When the same amount of cinnamon was combined with either 0.1 percent sodium benzoate or potassium sorbate, which are preservatives approved by the U.S. Food and Drug Administration, E.coli was reduced to an undetectable level.

``Cinnamon contains a compound that has the ability to kill bacteria,'' Daniel Y.C. Fung, professor of food science at Kansas State, said in a telephone interview.

`It has natural killing power,'' said Fung, who oversaw the research on spices. ``We are not promoting that you should not heat your food properly, but this extra help from the kitchen can spice up your health.''

The research was presented in Chicago last week at an annual meeting of the Institute of Food Technologists, a nonprofit group composed of scientists and food industry professionals.

Most people recover completely from E.coli exposure within a week, but some develop a form of kidney failure, and an estimated 50 to 100 Americans die from the illness each year.

-- Living in (the@real.world), August 09, 1999

Answers

The full article was posted on CNN.com under health

-- Living in (the@real.world), August 09, 1999.

Although I don't like apple juice, your post stuck in my brain for some reason.

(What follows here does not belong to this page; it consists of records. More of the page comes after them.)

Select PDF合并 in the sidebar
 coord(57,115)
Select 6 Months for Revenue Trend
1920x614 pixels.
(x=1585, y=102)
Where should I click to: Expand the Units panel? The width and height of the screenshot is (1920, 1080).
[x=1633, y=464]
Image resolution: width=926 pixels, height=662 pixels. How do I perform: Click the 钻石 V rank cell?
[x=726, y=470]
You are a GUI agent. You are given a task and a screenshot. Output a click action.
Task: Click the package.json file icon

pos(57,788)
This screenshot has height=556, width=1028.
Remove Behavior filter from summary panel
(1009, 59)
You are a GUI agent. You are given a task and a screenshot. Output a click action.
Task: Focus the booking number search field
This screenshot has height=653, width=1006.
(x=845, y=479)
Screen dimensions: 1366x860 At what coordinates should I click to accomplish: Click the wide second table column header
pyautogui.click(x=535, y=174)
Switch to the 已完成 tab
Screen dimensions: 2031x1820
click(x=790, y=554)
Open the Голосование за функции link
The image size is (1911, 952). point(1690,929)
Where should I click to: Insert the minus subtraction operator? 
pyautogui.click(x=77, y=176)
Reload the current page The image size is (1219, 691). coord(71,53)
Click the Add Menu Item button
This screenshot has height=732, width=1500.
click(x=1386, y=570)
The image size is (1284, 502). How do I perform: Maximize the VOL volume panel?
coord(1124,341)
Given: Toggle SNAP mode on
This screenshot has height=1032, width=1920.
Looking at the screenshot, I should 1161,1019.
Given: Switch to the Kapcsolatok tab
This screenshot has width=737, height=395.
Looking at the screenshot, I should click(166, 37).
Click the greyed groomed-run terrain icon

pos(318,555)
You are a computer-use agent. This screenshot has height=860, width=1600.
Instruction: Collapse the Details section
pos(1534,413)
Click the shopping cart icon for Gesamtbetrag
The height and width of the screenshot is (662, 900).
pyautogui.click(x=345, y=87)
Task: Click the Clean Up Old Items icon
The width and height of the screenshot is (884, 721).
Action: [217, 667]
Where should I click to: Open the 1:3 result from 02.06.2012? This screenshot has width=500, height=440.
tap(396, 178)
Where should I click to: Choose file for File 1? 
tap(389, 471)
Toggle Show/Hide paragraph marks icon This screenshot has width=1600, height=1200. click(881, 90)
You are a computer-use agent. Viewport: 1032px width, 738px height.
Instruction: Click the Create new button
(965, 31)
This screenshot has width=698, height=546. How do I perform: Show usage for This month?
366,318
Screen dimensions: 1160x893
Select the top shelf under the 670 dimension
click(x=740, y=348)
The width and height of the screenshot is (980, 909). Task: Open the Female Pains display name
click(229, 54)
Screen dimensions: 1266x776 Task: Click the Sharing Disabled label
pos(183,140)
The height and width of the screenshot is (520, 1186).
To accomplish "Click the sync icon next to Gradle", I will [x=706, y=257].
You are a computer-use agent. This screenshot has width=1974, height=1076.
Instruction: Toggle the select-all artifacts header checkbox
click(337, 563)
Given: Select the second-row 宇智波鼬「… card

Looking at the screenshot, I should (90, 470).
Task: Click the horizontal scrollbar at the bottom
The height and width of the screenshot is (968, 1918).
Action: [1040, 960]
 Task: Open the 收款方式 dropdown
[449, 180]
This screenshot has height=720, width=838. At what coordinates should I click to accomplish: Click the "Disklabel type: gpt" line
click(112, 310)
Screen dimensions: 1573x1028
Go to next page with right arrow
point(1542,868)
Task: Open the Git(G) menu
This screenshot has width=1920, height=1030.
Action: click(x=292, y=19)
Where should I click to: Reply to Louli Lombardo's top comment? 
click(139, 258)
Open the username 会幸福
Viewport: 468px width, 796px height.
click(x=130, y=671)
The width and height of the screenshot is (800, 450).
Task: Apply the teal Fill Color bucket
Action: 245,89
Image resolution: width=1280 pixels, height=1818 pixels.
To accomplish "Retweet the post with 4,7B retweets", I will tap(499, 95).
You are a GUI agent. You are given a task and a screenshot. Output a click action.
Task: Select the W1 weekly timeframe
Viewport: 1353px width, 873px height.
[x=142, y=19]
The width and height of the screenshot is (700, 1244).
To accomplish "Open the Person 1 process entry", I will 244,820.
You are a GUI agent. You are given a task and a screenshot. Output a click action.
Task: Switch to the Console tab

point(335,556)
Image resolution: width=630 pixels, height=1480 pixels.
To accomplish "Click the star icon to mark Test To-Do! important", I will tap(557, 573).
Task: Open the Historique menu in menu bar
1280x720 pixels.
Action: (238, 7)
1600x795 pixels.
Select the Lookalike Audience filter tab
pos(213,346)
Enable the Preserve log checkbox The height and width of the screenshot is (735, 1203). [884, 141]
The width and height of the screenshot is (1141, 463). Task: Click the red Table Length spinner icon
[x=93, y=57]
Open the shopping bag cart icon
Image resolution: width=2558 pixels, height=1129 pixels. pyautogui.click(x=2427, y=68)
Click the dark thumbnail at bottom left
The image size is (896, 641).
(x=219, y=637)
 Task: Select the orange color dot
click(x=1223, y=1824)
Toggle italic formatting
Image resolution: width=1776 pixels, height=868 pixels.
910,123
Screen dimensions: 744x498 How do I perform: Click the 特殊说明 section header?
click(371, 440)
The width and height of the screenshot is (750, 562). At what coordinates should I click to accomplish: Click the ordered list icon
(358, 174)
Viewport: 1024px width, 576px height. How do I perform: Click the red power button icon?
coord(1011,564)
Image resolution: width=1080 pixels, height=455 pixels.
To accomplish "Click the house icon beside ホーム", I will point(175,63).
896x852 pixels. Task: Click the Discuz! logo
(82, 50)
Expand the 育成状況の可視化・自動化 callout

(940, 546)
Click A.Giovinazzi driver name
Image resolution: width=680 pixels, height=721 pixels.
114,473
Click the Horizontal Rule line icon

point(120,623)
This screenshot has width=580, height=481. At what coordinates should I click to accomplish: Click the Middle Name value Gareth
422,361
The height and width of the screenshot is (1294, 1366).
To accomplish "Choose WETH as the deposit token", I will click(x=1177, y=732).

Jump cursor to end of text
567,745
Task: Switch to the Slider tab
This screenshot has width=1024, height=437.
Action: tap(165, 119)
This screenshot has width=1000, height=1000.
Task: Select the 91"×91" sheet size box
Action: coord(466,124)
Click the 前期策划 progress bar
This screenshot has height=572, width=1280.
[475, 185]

And last night it all became clear--this may be why such a lot of cinnamon is used in Indian cooking, including spicy curries. I also recall a Greek guy cooking pork for me one time--and cinnamon was in the seasoning. Hmmm. I hope they do more research--think what garam masala might do!

I think Cory is still looking for an efficient troll spray--perhaps asafetida?

-- Old Git (anon@spamproblems.com), August 11, 1999.


Old Git:

There has been an enormous amount of research in this area to date. Many plant products have potent antimicrobial activity. You are correct in assuming that spices are used because they preserve food. That seems to explain why spicey foods originated in warmer areas. That and the fact they cover-up the taste of spoiled food. Things like clove oil will also stop potatoes from sprouting. They in my opinion don't taste so good, but they don't sprout.